Transcatheter Tricuspid and Pulmonary Valve Repair and Replacement

Faries CM, Sengupta A, Alexis SL, Tadros RO, Octeau D, Barnes HJ, Tang GHL.Surg Technol Int. 2020 May 28;36:217-223.PMID: 32379893

 

Abstract

Severe tricuspid regurgitation (TR) is associated with significant mortality and morbidities. Currently, surgical tricuspid repair with annuloplasty is the gold standard treatment. However, the prohibitive risks of open surgery and increasing evidence that severe TR should be intervened on early has led to an outburst in the development and evolution of transcatheter tricuspid valve interventions (TTVI). These technologies are broadly categorized into direct suture annuloplasty devices, minimally invasive annuloplasty, direct ring annuloplasty devices, coaptation-based strategies, edge-to-edge repair devices, and transcatheter valve replacement. Each has its own set of advantages and limitations and have been tried, to varying degrees of success, in a myriad of pathoanatomic scenarios. Challenges faced in TTVI device and trial designs include heterogeneous patient populations, the need for quality imaging, variations of imaging requirements and anatomic criteria by device, hard-to-define clinical endpoints, and the poor prognosis carried by significant residual TR. Similar to tricuspid valve disease, pulmonic valve (PV) disease can occur on its own or secondary to a congenital heart defect, most commonly tetralogy of Fallot.
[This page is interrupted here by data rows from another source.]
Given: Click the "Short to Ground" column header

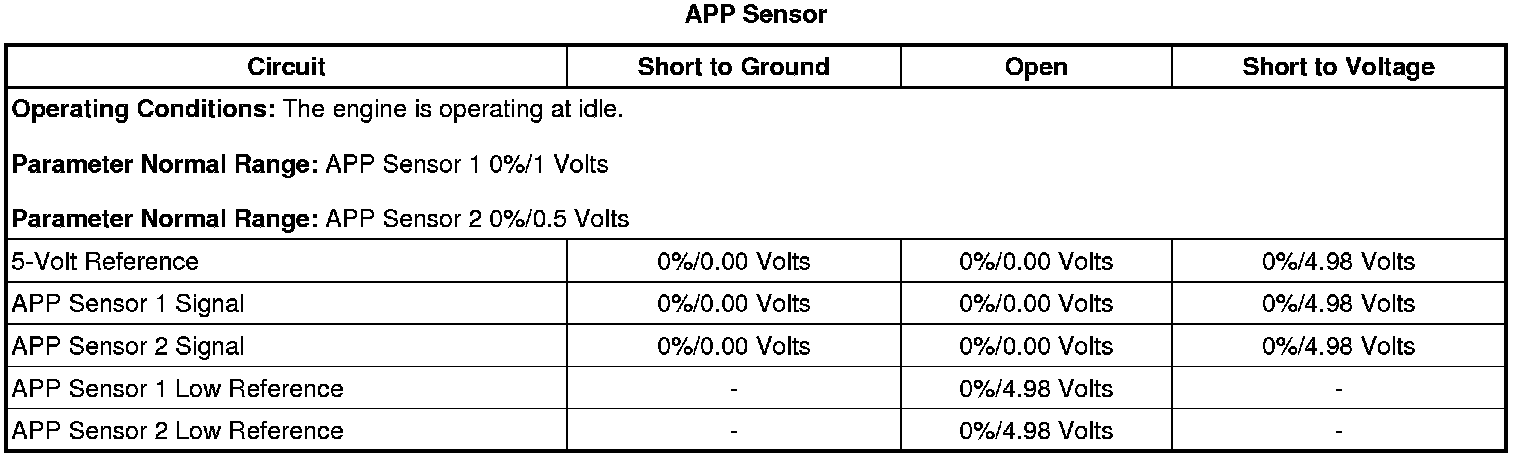Looking at the screenshot, I should (733, 67).
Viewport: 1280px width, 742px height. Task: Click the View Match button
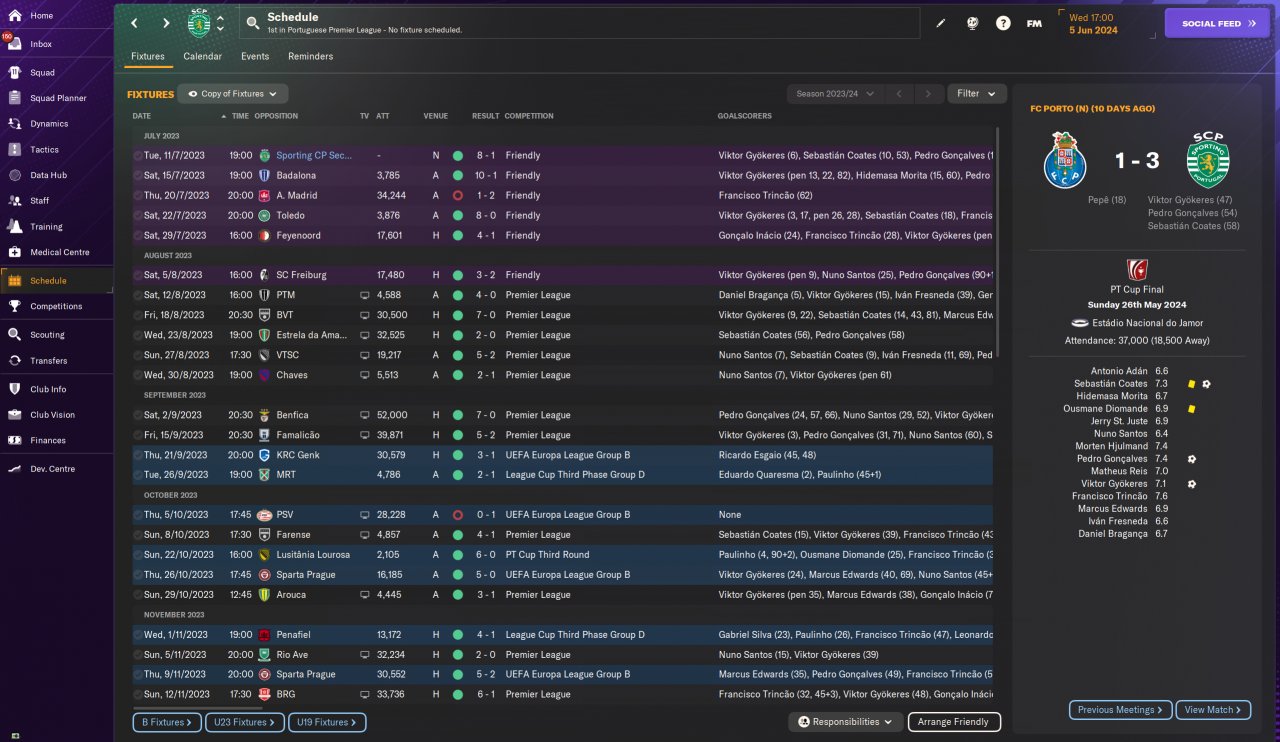[1213, 710]
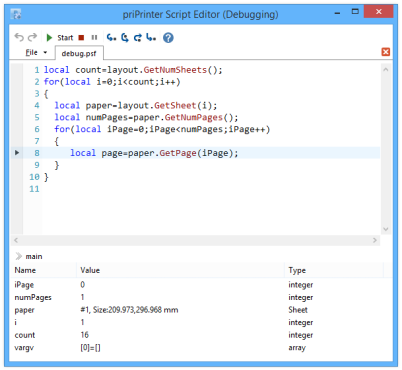Open help with the blue question mark icon
The image size is (402, 370).
coord(168,38)
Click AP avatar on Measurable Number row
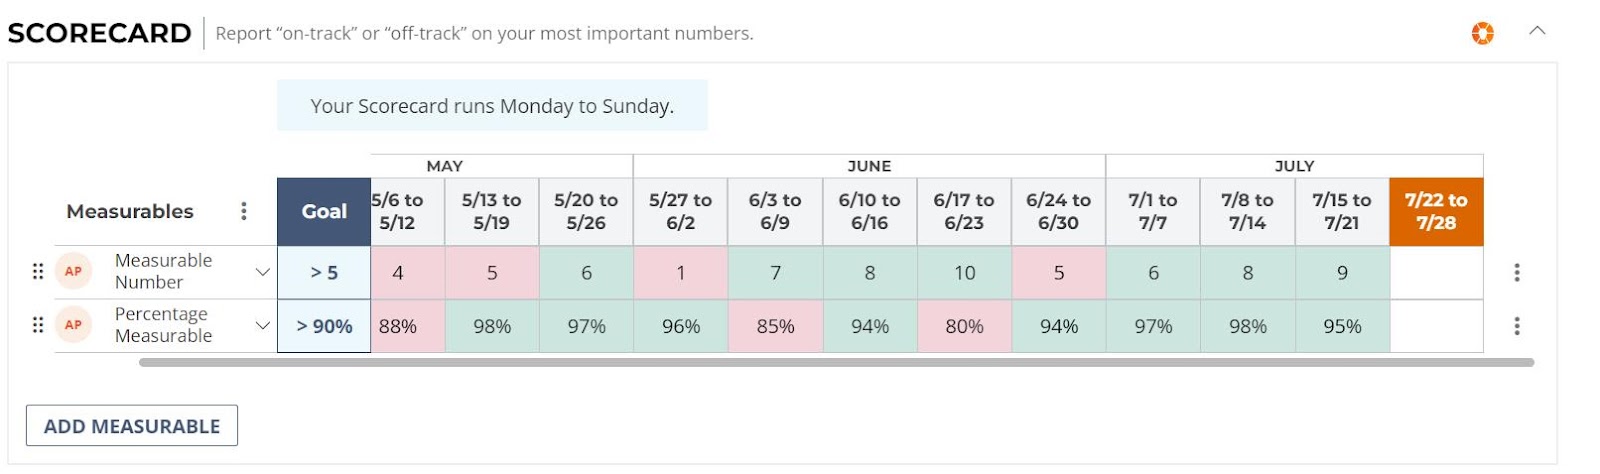This screenshot has width=1600, height=474. [73, 271]
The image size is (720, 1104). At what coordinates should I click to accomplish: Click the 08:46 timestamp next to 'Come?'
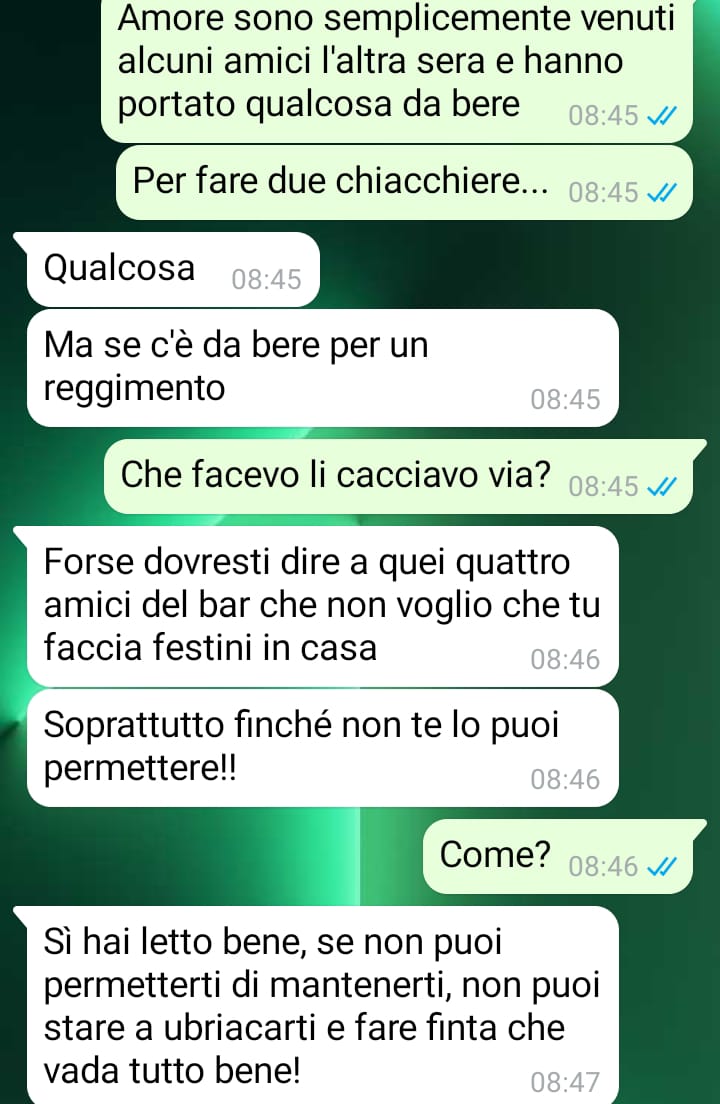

Many patients with pulmonic stenosis or insufficiency often require repeat surgical interventions for other cardiac problems, highlighting the importance of developing transcatheter approaches to reduce the number of repeat open-heart surgeries required. Transcatheter PV replacement (TPVR) is growing in use and is the procedure of choice in patients with failed bioprostheses via valve-in-valve implantation. The Melody (Medtronic Inc., Minneapolis, Minnesota) and SAPIEN XT (Edwards Lifesciences Inc., Irvine, California) devices are the currently available TPVR technologies. Current limitations here include device kinking, the risk of stent fracture, anatomic difficulties, such as asymmetric right ventricular outflow tracts leading to poor landing zones and procedural risks of coronary artery and aortic root compression.